Wer freut sich schon, wenn er einen Blauen Brief bekommt? Keiner! Nur ein SZ-Leser aus Hoyerswerda, der einen Schweizer Pass besitzt und daher öfter von den Behörden dieses Landes angeschrieben wird. Mit der höflichen Bitte, er möge doch mittun bei der weiteren Ausgestaltung der Eidgenossenschaft. Denn die kennt, anders als wir, viel mehr „plebiszitäre Elemente“. Was kein Schimpfwort ist, sondern: Basisdemokratie. Viele Gesetzesänderungen werden von einem Volksentscheid abhängig gemacht. Und so wurde besagter Leser jüngst gebeten, er möge sich zu einer geplanten Änderung des Schweizer Hochschulgesetzes äußern. Das Formular lag bei. Auch der Rückumschlag. Blau! Der Hoyerswerda-Schweizer erfüllte seine staatsbürgerliche Pflicht. Der Brief ward danach freigemacht und somit auf den Weg gebracht. Von der Postfiliale am Lausitzer Platz zu Hoyerswerda aus.

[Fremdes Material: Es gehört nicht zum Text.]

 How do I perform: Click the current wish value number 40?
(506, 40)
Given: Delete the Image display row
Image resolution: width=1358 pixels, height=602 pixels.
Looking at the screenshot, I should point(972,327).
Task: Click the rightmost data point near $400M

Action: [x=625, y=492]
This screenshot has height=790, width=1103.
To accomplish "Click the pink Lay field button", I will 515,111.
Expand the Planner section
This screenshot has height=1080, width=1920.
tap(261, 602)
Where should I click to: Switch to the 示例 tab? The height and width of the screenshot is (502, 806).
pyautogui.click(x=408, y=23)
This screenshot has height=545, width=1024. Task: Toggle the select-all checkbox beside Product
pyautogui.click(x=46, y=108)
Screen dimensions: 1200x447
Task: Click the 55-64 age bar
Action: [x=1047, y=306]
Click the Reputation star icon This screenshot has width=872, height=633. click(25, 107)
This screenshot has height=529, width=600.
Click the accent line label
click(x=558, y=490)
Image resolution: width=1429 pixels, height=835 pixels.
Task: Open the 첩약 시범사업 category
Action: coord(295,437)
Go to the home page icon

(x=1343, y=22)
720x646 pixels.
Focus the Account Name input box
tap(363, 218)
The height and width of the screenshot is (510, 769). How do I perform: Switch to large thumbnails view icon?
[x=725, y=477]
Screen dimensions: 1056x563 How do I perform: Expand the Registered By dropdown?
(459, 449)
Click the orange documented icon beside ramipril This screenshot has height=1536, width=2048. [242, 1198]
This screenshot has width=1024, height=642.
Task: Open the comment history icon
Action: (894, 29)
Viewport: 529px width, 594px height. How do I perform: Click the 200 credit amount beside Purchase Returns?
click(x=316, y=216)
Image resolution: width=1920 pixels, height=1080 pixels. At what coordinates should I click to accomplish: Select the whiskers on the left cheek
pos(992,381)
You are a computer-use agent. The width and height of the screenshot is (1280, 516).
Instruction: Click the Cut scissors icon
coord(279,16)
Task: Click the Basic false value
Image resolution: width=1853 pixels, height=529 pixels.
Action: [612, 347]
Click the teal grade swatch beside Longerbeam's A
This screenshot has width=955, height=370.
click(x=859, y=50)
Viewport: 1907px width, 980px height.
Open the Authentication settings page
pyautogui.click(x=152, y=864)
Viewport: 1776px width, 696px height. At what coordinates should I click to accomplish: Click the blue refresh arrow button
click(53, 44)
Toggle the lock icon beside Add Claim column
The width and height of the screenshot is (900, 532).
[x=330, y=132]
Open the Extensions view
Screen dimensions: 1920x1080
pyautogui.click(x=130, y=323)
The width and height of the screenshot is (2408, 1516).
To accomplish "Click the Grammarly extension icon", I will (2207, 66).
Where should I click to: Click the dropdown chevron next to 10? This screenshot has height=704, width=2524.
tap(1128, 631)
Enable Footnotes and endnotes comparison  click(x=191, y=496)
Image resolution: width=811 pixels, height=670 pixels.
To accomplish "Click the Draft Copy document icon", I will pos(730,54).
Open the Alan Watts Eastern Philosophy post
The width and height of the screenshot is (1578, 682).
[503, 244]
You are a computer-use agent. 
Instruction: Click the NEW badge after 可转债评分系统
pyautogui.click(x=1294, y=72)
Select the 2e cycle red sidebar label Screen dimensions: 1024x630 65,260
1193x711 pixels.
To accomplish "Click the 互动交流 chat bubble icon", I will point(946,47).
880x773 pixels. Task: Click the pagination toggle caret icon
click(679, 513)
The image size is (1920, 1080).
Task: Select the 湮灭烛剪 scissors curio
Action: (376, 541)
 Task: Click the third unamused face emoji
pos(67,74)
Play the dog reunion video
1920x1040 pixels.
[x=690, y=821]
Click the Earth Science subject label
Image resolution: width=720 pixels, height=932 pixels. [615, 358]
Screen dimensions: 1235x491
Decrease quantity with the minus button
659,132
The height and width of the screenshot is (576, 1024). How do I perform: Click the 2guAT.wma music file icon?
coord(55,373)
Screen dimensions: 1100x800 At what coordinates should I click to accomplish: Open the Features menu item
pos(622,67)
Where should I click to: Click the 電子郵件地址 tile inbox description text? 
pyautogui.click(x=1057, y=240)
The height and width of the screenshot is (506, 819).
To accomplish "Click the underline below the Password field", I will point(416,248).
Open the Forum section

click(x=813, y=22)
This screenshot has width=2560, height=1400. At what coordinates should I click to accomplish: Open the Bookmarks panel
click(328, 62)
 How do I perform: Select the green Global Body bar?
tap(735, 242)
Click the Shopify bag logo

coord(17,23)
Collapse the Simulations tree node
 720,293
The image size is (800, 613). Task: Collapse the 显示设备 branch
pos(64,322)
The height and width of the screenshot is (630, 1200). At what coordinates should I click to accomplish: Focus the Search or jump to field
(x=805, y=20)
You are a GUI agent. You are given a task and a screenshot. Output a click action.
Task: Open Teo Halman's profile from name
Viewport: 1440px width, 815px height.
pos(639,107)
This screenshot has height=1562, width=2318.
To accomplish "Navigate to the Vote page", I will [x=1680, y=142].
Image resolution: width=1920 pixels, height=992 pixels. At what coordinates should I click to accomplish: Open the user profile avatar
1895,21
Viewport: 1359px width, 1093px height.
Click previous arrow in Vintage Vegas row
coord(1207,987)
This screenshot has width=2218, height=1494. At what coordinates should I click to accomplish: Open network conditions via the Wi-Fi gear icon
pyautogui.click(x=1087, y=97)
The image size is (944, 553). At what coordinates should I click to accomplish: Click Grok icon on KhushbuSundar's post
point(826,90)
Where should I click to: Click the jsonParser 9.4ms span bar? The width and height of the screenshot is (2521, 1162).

Kurz darauf bekam der Mann wieder einen Blauen Brief. Der allerdings freute ihn nicht mehr: Es war derselbe. Returniert statt transportiert, weil fehlfrankiert. Die Nachfrage ergab: Statt 1,45 müssten 1,90 Euro drauf! Na gut. Demokratie ist nicht umsonst zu haben! Neue Marken, neuer Versuch – altes Ergebnis! Wieder kam das Schreiben zurück: Schuld war nun das undeutsche Format des Briefes. Das könne die Deutsche Post überhaupt nicht (welch doppeldeutiges Wort!) befördern , so!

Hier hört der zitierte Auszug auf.